Вышла на улицу, проводила до машины.
— Хорошая модель? — поинтересовалась деловито.
Сергей похвалил.
— Продавать не думаете? Куплю. За свою цену.
— За чью? — весело удивился Сергей.
— Ну, я прошла меньше, чем она, — с милым высокомерным акцентом отпарировала женщина, — разве не заметно?
Сергея подмывало сказать: «Нет, не очень».
Но сдержался, отделался немудреным:
— Вам «мерседес» больше всего подошел бы.
— Наверное, — согласилась спокойно, — но зачем дразнить уток?
Машину оставил у конторы, водку можно принести потом, и со странным — забубенность и паскудство — ощущением, к коттеджу Сомова. Так много лет назад входил в комнату отца с дневником, где каллиграфическим почерком значилось: «Вызвать родителей». Повезло. Никого не встретил по дороге, а черная «Волга», будто специально, к заднему крыльцу подогнана. Грузил сомовские пожитки скоро, как опытный домушник, и, как домушник, замирал, заслышав шаги или речь. Никак не влезали проклятые весла, намаялся, пока сообразил, что в кабину, в просвет между передними сиденьями и наискось, ведь именно так горные лыжи в Крылатское транспортировал, отчего раньше не догадался. Вот что значит спешка.
Появление его с сумкой, полной бутылок, вызвало прилив веселья и в без того уже радостной компании.
— Я за Светой пойду, — отбивался Сергей от приказаний немедленно выпить, — я же мигом, она уже готова.
— Успеется, — негромко сказал Сомов, но почему-то все услышали, — садитесь, — и сразу, словно по волшебству, свободный стул рядом с ним, и удивленно-завистливый взгляд Кузяева.
— Я все… — негромко сказал Сергей Сомову, пока разливали.
— За Сергея Дементьевича, — громко перебил Сомов, — за самого молодого и потому, не побоюсь этого слова, самого перспективного нашего товарища.
Сергей почувствовал, как сладкая волна счастливой гордости поднялась в нем и краской прилила к лицу: чокаясь рюмкой, он, сквозь туман, видел глаза сотрапезников, удивленные, завистливые, ободряющие, и ни одних, вот что было прекраснее всего, ни одних насмешливых. Только у Сомова, с ним чокнулся последним, что-то вроде жалости, да и не жалость, а сострадание на миг, и тут же дружеское, теплое.
— Я пойду, — хотел встать.
— Еще по одной, — приказал Сомов, — за тех, кто в тайге.
Потом пили за трубки открытые и неоткрытые, потом за директора пансионата, еще за что-то. Сомова будто прорвало, слова никому не давал сказать, тост за тостом провозглашал.
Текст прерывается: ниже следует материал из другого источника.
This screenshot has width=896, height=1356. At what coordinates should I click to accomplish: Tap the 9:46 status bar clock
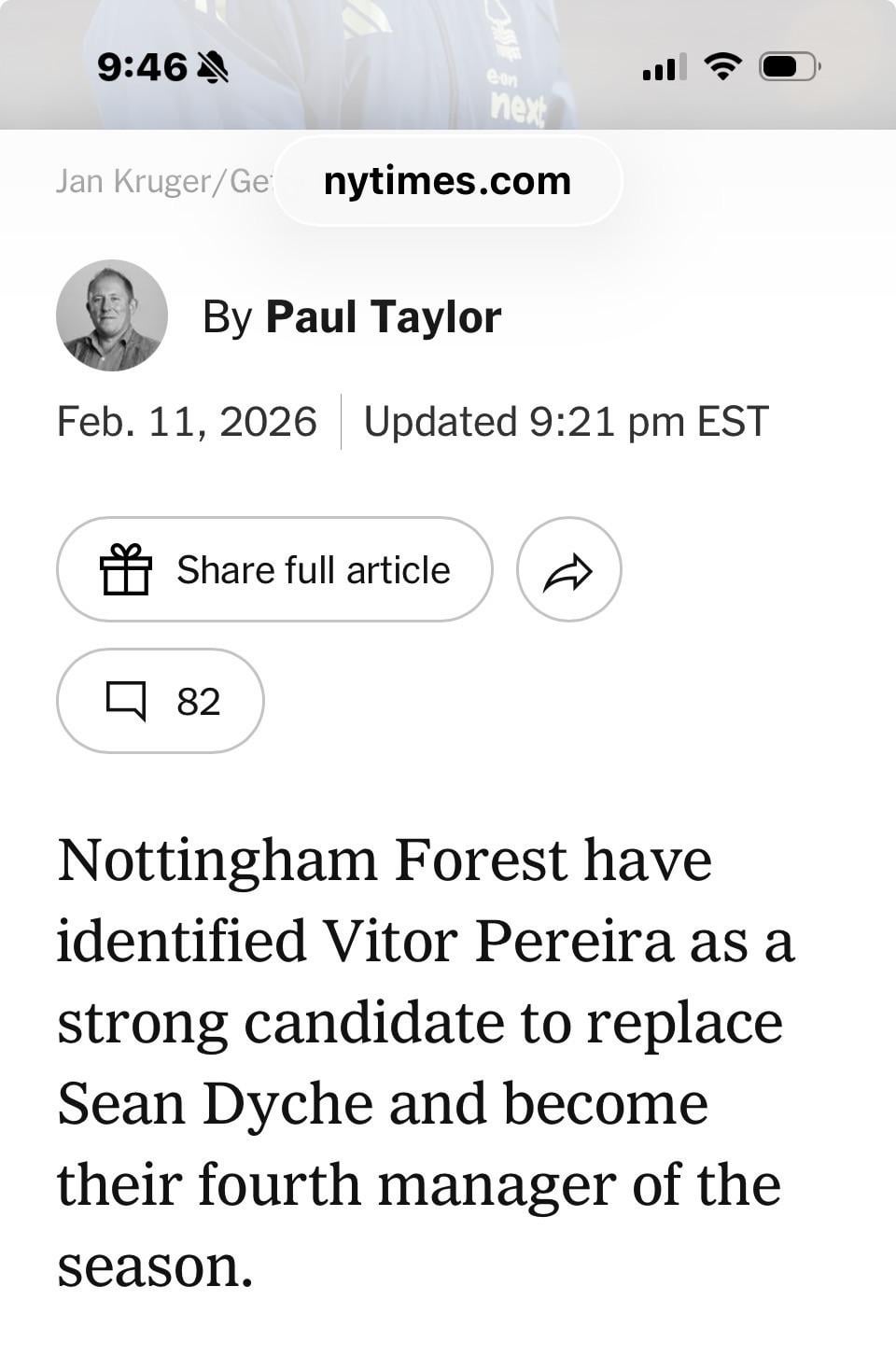pos(142,67)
— Да не гони ты так, — взмолился Кузяев, сомовский сокурсник, единственно имеющий право на «ты», — у нас все впереди.
Сергей воспользовался моментом, шаркнул стулом.
— Куда! — тотчас отреагировал Сомов, и вдруг трезво: — Ну, ладно, пожалуй, и впрямь пора, — будто, проверив готовность Сергея к важному делу, отпускал, удовлетворенный увиденным.
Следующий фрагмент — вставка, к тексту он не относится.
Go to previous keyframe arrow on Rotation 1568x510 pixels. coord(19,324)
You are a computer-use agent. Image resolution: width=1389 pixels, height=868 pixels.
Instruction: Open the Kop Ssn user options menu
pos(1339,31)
— Я мигом, — пообещал Сергей, — не пейте без нас, отдохните.
— Поторопитесь, а то я еще не все слова про вас сказал, — крикнул вслед Сомов, — всю жизнь жалеть будете.
Это уже было что-то совсем странное, Сергей даже замер у двери, обернулся в очумелом недоумении счастья.
— Все только начинается, — пообещал Сомов, — все только начинается.
Сидел бледный, откинувшись на спинку стула, и за блеском очков не разглядеть глаз.
— Ты что? — спросил оторопело с порога, — ты что же не готова?
Светлана в халате сидела в кресле, на коленях книга.
— Давай быстренько, нас ждут, — распахнул шкаф, снял вешалку с длинным платьем, — давай, моя радость, не капризничай.
— Это обязательно?
— Ну что за вопросы, — нагнулся, отыскивая в полутьме ее туфли.